April 24, 2025

NATCHITOCHES – Northwestern State University honored two visiting alumni with a blanket ceremony as part of the inaugural NSU Indigenous Studies Minor Award, following a lecture they presented on April 23.

Historian Dr. Robert B. Caldwell Jr. and writer Thomas Parrie were recognized for contributions to American Indian Studies in Louisiana and their work collecting and editing the Choctaw-Apache Voices Series.

A blanket wrapping ceremony is rooted in traditions from many tribes and honors a person for significant achievements that benefit their communities. It is a non-religious ceremony in which members of the community wrap the honoree in a blanket in the presence of a community. The blankets were presented by faculty from the American Indian and Indigenous Studies Minor, which is part of the School of Social Sciences and Applied Programs, along with the Gail Metoyer Jones Center, the Native American Student Association and the Department of English, Languages and Culture Studies, the department from which Caldwell and Parrie graduated.

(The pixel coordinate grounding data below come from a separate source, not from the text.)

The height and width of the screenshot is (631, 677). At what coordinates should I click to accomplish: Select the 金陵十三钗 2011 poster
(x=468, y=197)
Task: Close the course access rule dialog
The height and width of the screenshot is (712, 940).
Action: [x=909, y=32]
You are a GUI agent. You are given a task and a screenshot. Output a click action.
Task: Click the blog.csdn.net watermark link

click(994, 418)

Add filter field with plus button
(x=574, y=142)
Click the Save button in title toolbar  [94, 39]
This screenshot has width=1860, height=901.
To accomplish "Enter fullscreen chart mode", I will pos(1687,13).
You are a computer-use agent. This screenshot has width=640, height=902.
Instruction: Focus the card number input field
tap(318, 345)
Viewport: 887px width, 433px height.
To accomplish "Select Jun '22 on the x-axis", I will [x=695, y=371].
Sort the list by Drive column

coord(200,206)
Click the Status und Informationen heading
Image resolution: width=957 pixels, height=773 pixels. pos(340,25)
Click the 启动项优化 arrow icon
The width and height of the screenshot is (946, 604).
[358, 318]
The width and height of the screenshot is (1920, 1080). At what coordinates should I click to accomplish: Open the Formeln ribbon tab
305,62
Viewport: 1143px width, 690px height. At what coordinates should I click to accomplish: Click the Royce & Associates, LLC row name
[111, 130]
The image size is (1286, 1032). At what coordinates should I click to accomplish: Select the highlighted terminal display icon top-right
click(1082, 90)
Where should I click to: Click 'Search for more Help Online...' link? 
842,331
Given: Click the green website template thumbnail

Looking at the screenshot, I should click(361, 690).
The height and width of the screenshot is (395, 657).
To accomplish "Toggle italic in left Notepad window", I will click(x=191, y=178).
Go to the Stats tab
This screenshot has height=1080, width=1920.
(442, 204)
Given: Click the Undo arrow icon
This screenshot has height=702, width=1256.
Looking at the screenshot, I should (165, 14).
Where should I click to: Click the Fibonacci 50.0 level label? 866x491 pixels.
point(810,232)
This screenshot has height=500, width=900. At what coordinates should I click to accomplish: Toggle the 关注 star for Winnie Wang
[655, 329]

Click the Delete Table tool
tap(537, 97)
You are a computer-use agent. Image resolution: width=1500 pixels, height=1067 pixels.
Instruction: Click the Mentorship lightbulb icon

Parrie earned an M.A. in English in 2010 at NSU and an MFA in Poetry at McNeese State University in 2015. His previous published works include Toledo Rez & Other Myths, a poetry volume. He has been an Indigenous Writer in Residence at the School for Advanced Research in New Mexico. Currently, he writes and teaches in the English and World Languages Department at Southeastern Louisiana University.

Caldwell earned an M.A. from NSU in Heritage Resource Management and a Ph.D. in History from the University of Texas at Arlington in 2018. His published works include Choctaw-Apache Foodways, for which he was recognized by the Louisiana Folklife Commission as a Culture Bearer. He is a founder and active member of Ho Minti Society, a nonprofit dedicated to the vitality of Choctaw-Apache culture, and has led the Choctaw-Apache Youth Culture Camp for the past two years. He teaches at the University of Buffalo in the Indigenous Studies Department and will be teaching a class on American Indian History at NSU this semester.

Information on the American Indian and Indigenous Studies minor and other programs available through NSU’s School of Social Sciences and Applied Programs is available at https://www.nsula.edu/ssap/.

Honoring historian Dr. Robert Caldwell, center, were Dr. Allison Rittmeyer, coordinator of Undergraduate Studies for the Department of English, Languages and Culture Studies, left, and Dr. Heather Salter-Dromm, instructor.